## BEGIN Entries provided
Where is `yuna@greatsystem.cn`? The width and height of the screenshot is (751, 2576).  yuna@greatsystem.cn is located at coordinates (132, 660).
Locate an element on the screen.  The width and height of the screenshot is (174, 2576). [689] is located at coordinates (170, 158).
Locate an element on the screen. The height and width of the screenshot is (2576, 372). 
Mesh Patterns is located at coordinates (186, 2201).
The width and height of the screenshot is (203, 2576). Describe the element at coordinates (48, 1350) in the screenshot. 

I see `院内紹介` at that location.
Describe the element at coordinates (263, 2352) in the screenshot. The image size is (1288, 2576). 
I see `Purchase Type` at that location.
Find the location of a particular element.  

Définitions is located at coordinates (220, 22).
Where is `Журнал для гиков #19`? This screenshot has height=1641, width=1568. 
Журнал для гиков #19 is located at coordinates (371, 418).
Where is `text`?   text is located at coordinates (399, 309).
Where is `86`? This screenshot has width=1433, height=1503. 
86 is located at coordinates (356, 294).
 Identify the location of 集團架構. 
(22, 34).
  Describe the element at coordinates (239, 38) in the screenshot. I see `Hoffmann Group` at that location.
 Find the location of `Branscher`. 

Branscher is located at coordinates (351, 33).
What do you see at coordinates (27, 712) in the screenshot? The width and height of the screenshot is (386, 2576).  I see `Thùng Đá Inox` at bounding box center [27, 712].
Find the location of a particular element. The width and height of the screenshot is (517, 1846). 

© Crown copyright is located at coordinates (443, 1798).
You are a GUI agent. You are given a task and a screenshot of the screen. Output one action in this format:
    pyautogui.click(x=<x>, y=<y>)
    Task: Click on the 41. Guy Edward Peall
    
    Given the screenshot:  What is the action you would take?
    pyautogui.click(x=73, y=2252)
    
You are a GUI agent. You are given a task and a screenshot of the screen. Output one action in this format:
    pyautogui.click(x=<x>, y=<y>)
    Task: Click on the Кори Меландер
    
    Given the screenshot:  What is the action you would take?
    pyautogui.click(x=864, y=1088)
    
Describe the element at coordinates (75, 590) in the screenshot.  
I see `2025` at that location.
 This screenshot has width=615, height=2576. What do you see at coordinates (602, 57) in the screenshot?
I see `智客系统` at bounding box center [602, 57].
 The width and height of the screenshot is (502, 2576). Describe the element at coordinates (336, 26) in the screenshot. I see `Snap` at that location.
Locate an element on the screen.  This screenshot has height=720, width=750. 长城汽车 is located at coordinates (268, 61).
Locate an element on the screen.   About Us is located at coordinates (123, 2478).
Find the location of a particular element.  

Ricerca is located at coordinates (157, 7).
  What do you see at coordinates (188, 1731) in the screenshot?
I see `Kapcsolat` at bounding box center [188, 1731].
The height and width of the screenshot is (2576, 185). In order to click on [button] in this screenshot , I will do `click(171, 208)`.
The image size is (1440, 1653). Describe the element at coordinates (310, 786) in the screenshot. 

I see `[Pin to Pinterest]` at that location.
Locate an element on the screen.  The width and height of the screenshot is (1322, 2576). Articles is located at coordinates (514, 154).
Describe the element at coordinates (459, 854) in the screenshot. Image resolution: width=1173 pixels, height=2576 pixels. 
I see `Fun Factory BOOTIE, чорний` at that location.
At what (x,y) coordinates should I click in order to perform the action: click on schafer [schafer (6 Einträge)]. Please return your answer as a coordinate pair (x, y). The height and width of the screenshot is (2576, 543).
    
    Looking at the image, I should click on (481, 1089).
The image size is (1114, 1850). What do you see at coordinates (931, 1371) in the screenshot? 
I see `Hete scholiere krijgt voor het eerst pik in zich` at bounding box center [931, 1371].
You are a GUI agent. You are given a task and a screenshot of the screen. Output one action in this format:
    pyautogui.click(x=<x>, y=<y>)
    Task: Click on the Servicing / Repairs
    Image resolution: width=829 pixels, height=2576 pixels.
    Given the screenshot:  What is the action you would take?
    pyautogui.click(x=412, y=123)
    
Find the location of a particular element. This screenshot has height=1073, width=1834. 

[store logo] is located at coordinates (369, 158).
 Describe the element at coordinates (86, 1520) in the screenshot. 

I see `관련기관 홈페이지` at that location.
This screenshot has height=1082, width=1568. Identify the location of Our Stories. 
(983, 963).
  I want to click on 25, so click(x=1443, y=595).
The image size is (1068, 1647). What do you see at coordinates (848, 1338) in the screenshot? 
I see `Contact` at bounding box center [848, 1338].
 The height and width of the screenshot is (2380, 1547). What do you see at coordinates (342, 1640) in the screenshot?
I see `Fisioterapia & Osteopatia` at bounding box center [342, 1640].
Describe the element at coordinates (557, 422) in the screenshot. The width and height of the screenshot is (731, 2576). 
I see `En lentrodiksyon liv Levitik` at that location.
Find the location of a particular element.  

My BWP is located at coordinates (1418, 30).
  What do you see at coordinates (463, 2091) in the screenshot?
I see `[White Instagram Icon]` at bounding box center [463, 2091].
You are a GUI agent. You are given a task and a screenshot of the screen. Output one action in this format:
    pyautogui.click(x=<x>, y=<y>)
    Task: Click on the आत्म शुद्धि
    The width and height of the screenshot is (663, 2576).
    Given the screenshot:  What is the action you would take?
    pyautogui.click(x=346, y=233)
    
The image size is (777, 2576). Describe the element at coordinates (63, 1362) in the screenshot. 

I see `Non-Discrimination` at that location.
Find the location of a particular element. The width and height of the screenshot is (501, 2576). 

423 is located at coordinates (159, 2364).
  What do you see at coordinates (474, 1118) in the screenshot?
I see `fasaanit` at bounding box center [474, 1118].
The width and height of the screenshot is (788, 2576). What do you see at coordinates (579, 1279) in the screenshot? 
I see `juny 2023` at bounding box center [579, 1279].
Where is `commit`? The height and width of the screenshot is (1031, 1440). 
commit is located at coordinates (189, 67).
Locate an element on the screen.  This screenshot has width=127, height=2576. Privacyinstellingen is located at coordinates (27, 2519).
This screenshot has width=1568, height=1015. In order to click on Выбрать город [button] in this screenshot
## END Entries provided
# Written problem
Report every line of the records that contains the string "order", matching case exactly.

# Full response
The height and width of the screenshot is (2576, 185). In order to click on [button] in this screenshot , I will do `click(171, 208)`.
At what (x,y) coordinates should I click in order to perform the action: click on schafer [schafer (6 Einträge)]. Please return your answer as a coordinate pair (x, y). The height and width of the screenshot is (2576, 543).
This screenshot has width=1568, height=1015. In order to click on Выбрать город [button] in this screenshot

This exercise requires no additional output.